I want one. One problem..... I am a cool season ***, PRG guy with a reel cut normally around .750 to .625. With that being said do I just have to sit by the side in the corner with my dunce hat on and be jealous of your reel low shirts?


----------



## MarkV

I'd be good for one or two.

I would prefer a reel one in black. Open to other colors if they all needed to be the same for cost savings.


----------



## MarkV

What about TLF logo on the left breast and the reel mower on the back? Or some with some other mower thing for the tall grass people.


----------



## Ware

MarkV said:


> What about TLF logo on the left breast and the reel mower on the back? Or some with some other mower thing for the tall grass people.


I had considered doing some with a small TLF logo on the left chest. :thumbup:

Custom Ink has a group order option, but I just called them and they will only ship to one address. Good for a softball team, bad for a group of us who are scattered across the country/world. It looks like undergroundshirts.com has a service they call _Painless Online Group Ordering_ (POGO) where they will fulfill and ship orders to the members of a group.

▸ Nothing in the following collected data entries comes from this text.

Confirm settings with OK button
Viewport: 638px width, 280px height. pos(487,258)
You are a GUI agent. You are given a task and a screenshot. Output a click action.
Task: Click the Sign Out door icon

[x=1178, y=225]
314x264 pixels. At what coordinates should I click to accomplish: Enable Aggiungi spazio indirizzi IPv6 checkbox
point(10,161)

Maybe this could be something we could arrange to do once or twice a year if there is enough interest. I suspect we'd have to start with maybe 1 or 2 basic designs that would appeal to everyone.

Thoughts?


----------



## nagol

Maybe something like this?? Not sure about the back

I'm really working hard today :lol:


----------



## Redtenchu

I'd be interested in purchasing a few shirts.

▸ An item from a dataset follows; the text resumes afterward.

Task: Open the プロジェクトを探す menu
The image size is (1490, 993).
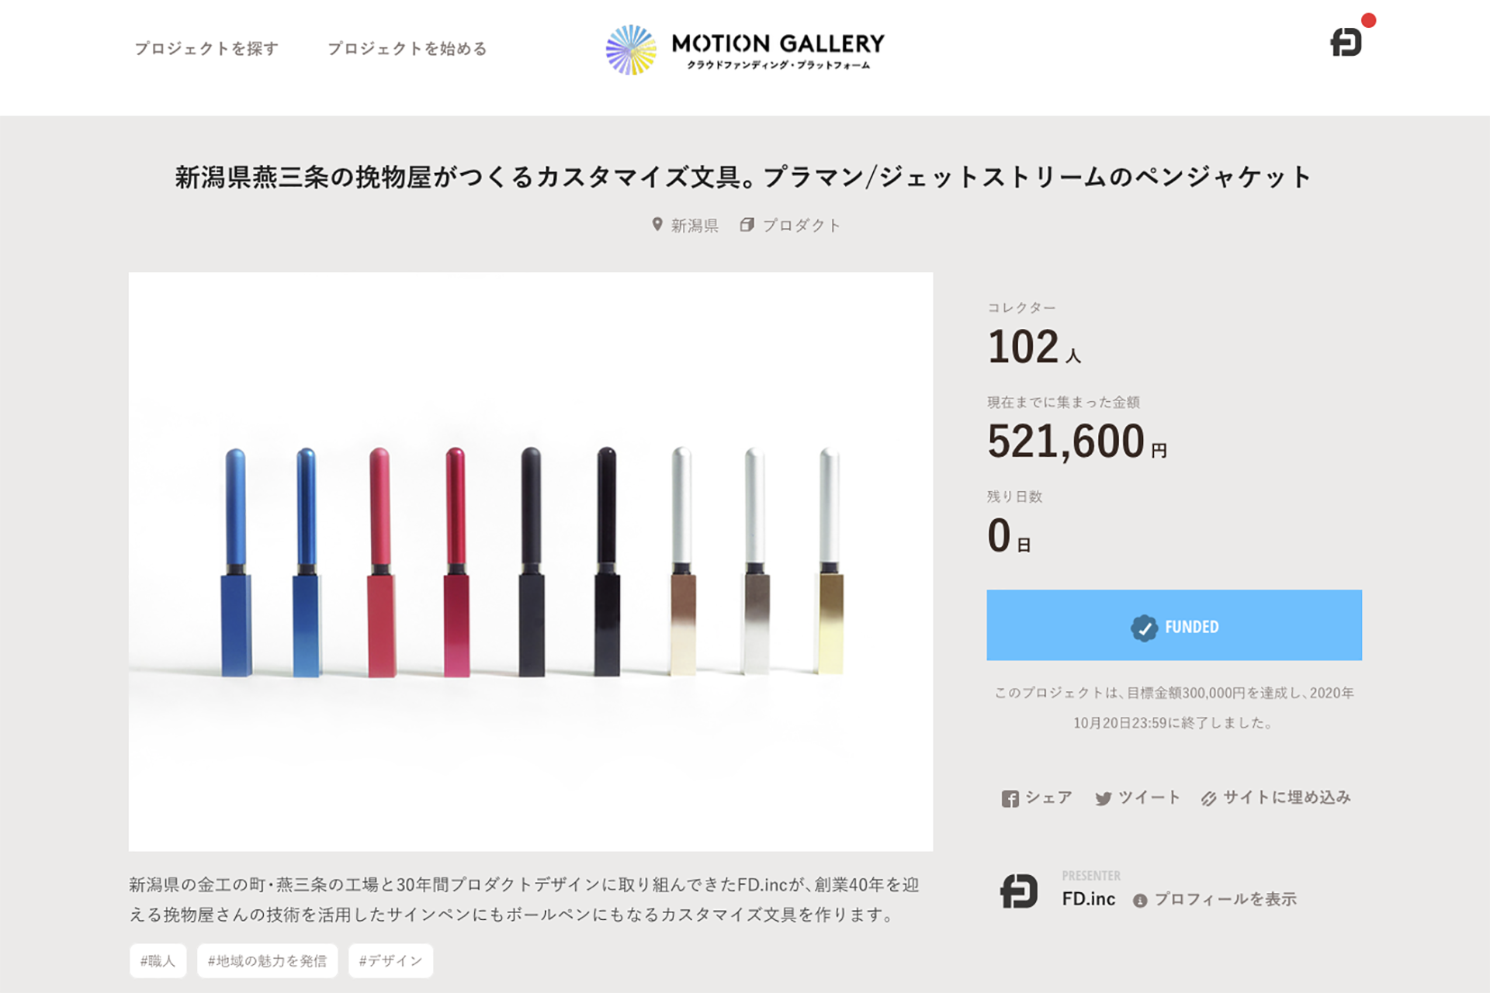Action: tap(206, 49)
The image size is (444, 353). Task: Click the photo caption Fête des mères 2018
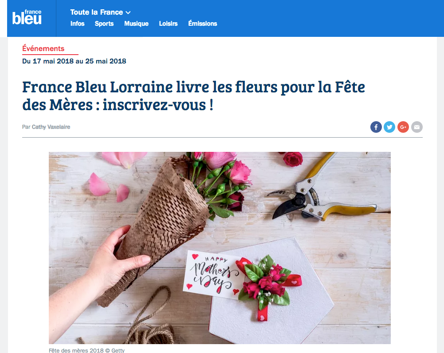click(x=86, y=350)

I have a friend that can do Yeti Cups, but they are pricey! I'll check with him to see what something with TLF logo would cost.


----------



## Mightyquinn

Redtenchu said:


> I have a friend that can do Yeti Cups, but they are pricey! I'll check with him to see what something with TLF logo would cost.


Can he do the cups from Walmart that are like $10 and work just as well as Yeti's?


----------



## Redtenchu

Mightyquinn said:


> Redtenchu said:
> 
> 
> 
> I have a friend that can do Yeti Cups, but they are pricey! I'll check with him to see what something with TLF logo would cost.
> 
> 
> 
> Can he do the cups from Walmart that are like $10 and work just as well as Yeti's?
Click to expand...

I'll find out.


----------



## Ware

Redtenchu said:


> I'd be interested in purchasing a few shirts.
> 
> I have a friend that can do Yeti Cups, but they are pricey! I'll check with him to see what something with TLF logo would cost.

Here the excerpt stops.